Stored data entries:
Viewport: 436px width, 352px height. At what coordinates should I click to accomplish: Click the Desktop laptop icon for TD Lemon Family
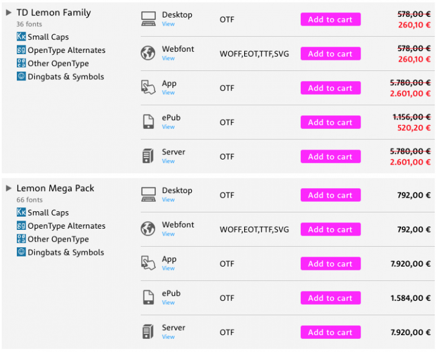click(x=148, y=19)
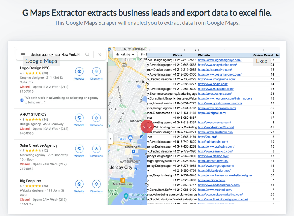Viewport: 294px width, 216px height.
Task: Open Website icon for Logo Design NYC
Action: [79, 71]
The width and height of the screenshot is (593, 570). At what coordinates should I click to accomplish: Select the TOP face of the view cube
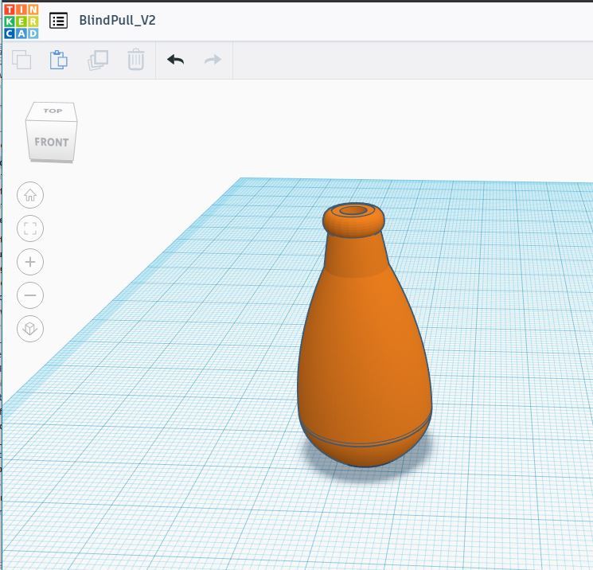[x=53, y=111]
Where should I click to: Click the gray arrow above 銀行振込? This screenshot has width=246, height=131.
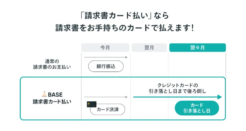[106, 57]
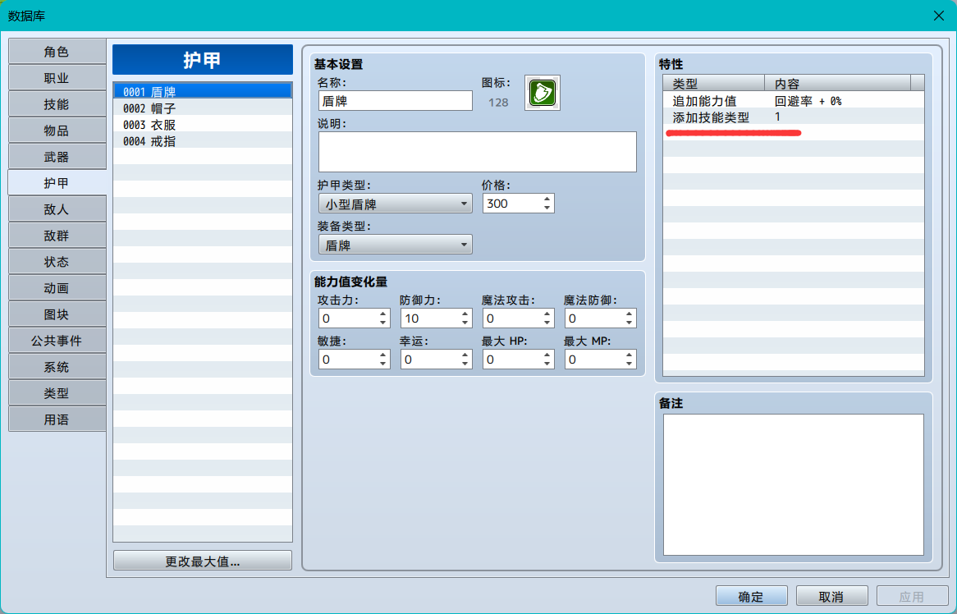
Task: Click the 取消 button
Action: (x=831, y=596)
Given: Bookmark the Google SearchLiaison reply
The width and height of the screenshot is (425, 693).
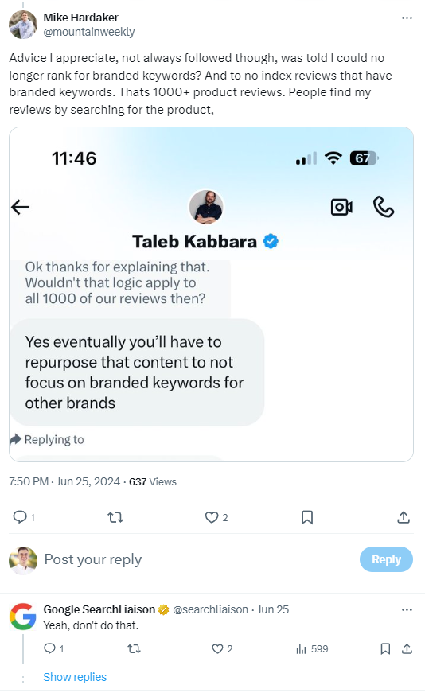Looking at the screenshot, I should pos(385,648).
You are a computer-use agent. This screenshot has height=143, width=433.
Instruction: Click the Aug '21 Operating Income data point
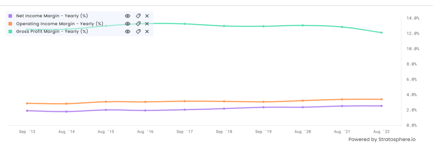pyautogui.click(x=342, y=99)
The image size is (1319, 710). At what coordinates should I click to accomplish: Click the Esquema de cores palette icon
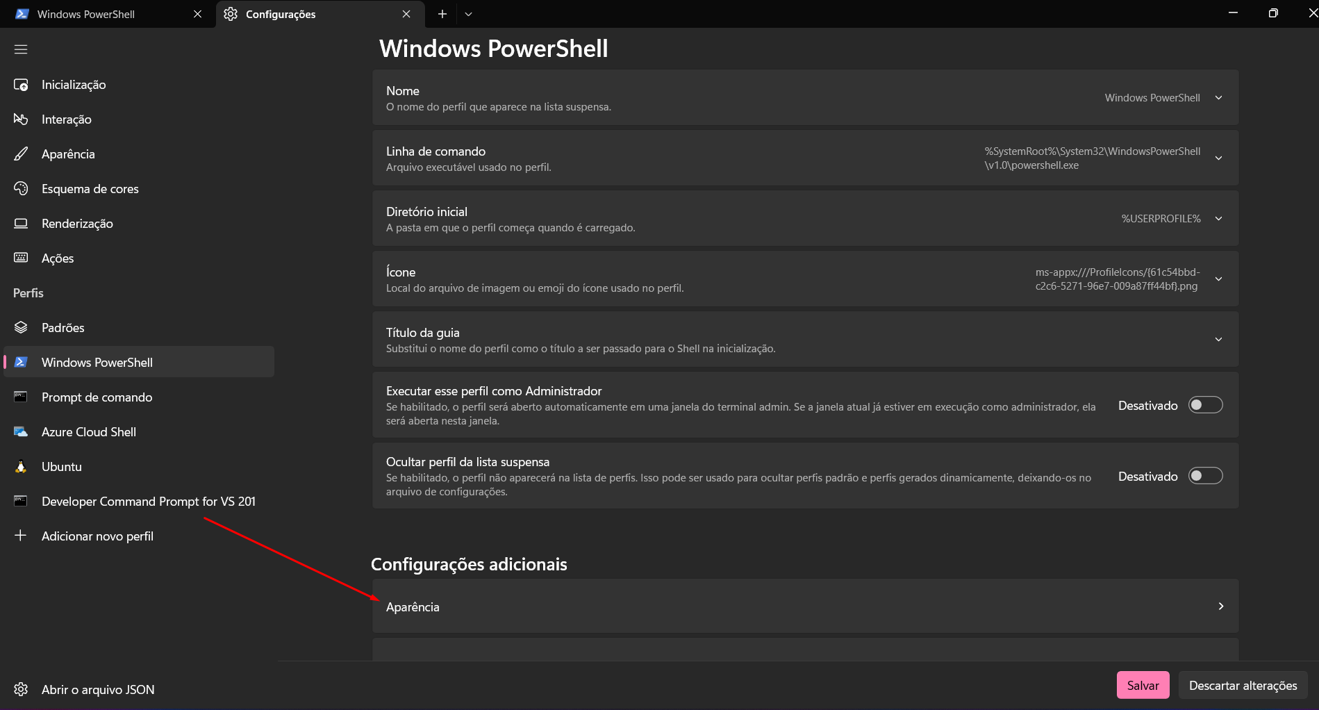tap(21, 189)
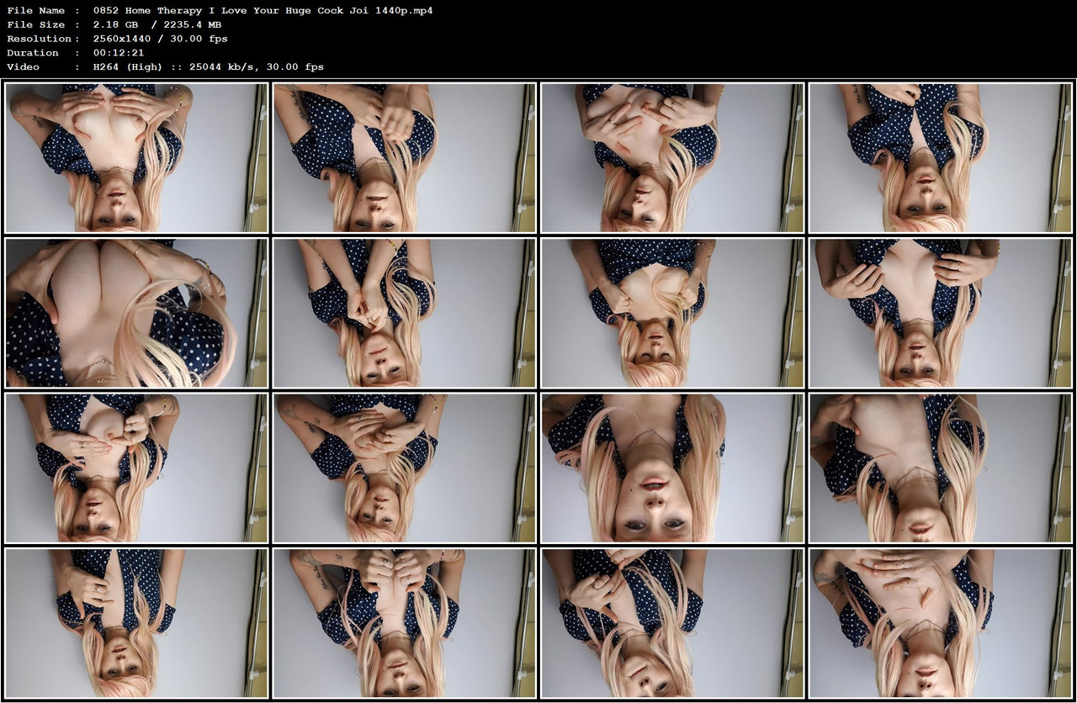
Task: Select the first thumbnail in the second row
Action: pyautogui.click(x=136, y=312)
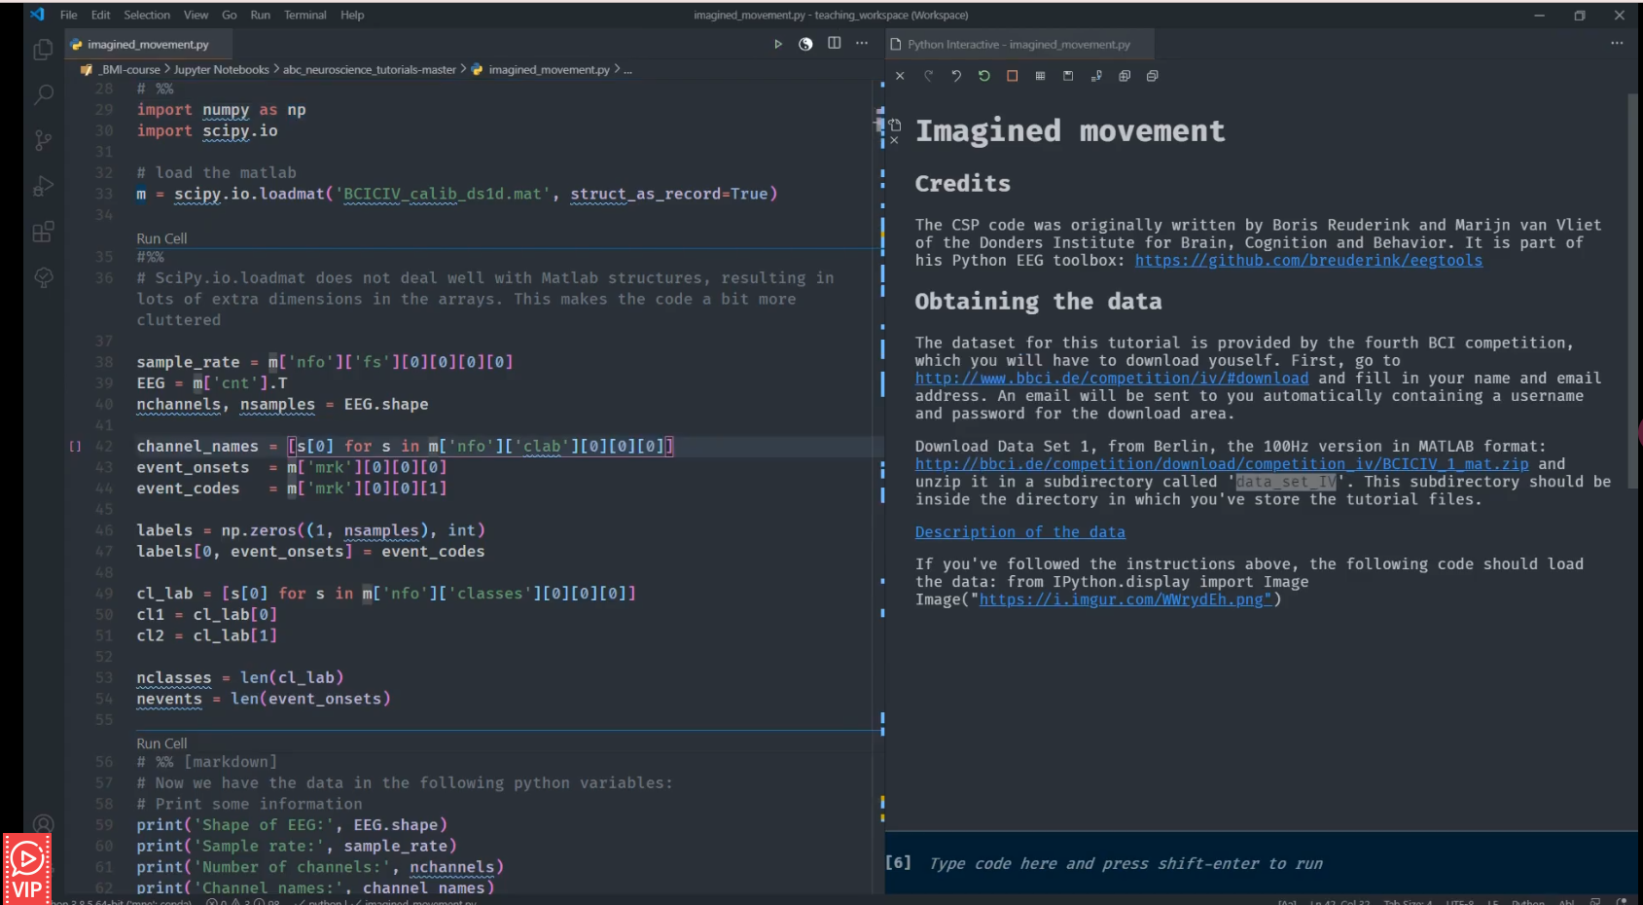Screen dimensions: 1643x905
Task: Open the Terminal menu
Action: pyautogui.click(x=304, y=15)
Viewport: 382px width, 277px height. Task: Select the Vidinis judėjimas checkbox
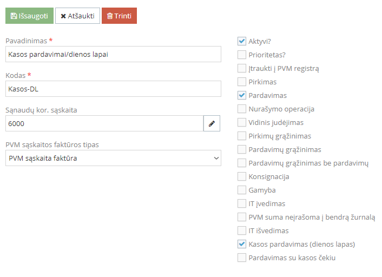(x=242, y=122)
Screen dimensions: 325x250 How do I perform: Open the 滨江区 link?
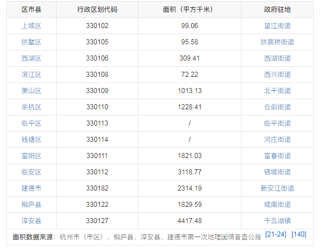click(x=31, y=75)
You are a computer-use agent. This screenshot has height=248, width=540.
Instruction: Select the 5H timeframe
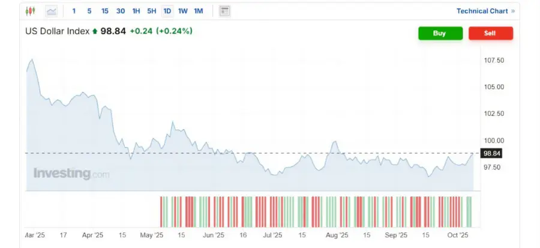pyautogui.click(x=152, y=11)
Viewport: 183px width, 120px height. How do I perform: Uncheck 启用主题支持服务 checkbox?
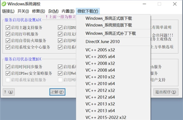(x=8, y=28)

Work to be completed: Wherever a line of the records above contains the string "agent", copy that line out.

Written response:
You are a computer-use agent. This screenshot has height=143, width=433.
You are a computer-use agent. This screenshot has height=248, width=540.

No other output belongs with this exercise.